Il movimento porta il rendimento d’asta a 0,14 punti percentuali sotto il livello precedente, proseguendo il recente allentamento delle condizioni di finanziamento. L’attenzione si concentrerà su come l’ufficio del debito italiano prezzarà le prossime emissioni se i tassi di mercato resteranno su questi livelli.
Crescente fiducia e cambiamenti nelle attese sulla politica monetaria
Il calo del rendimento del decennale italiano al 3,63% segnala una forte domanda da parte degli investitori. Questo suggerisce una fiducia in aumento nella stabilità fiscale del Paese. Per noi, ciò significa che il rischio percepito nel detenere asset italiani è in diminuzione.

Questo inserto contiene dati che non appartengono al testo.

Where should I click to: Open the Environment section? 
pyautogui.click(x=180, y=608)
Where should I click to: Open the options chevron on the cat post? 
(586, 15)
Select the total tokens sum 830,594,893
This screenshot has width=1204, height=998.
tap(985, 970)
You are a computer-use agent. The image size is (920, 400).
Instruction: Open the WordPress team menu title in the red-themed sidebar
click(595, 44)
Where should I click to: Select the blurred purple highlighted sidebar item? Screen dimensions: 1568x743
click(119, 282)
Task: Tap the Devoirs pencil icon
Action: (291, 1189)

Il movimento si inserisce in un contesto di inflazione in raffreddamento nell’Eurozona, che di recente si è attestata al 2,1% per maggio 2026. Riteniamo che il mercato stia ora prezzando in modo più aggressivo un possibile taglio dei tassi da parte della Banca Centrale Europea prima della fine dell’anno. È questa aspettativa a spingere gli investitori a bloccare i rendimenti attuali prima di un’ulteriore discesa.
Opportunità sugli asset italiani e sui mercati della volatilità
Lo interpretiamo come un segnale favorevole per l’azionario italiano, in particolare per le banche, sensibili all’andamento dei rendimenti sovrani. Stiamo valutando l’acquisto di opzioni call sull’indice FTSE MIB nei prossimi mesi. Questo consente di beneficiare di un potenziale rialzo limitando al contempo la perdita massima.
Storicamente, rendimenti dei BTP oltre il 4% hanno segnalato fasi di stress: per questo la discesa sotto il 3,7% è rilevante. Puntiamo a posizionarci long sui future BTP per sfruttare un’ulteriore potenziale flessione dei rendimenti. Di conseguenza, ci aspettiamo un calo della volatilità e cercheremo opportunità per vendere future sul VSTOXX.
Il costo per assicurarsi contro un default del governo italiano, misurato dai Credit Default Swap (CDS), dovrebbe continuare a restringersi. Gli spread CDS a cinque anni si sono già ridotti da oltre 100 punti base a inizio anno a circa 85 punti base questo mese. Vediamo un’opportunità nella vendita di protezione, poiché il miglioramento dei risultati d’asta suggerisce che il rischio di default è in diminuzione.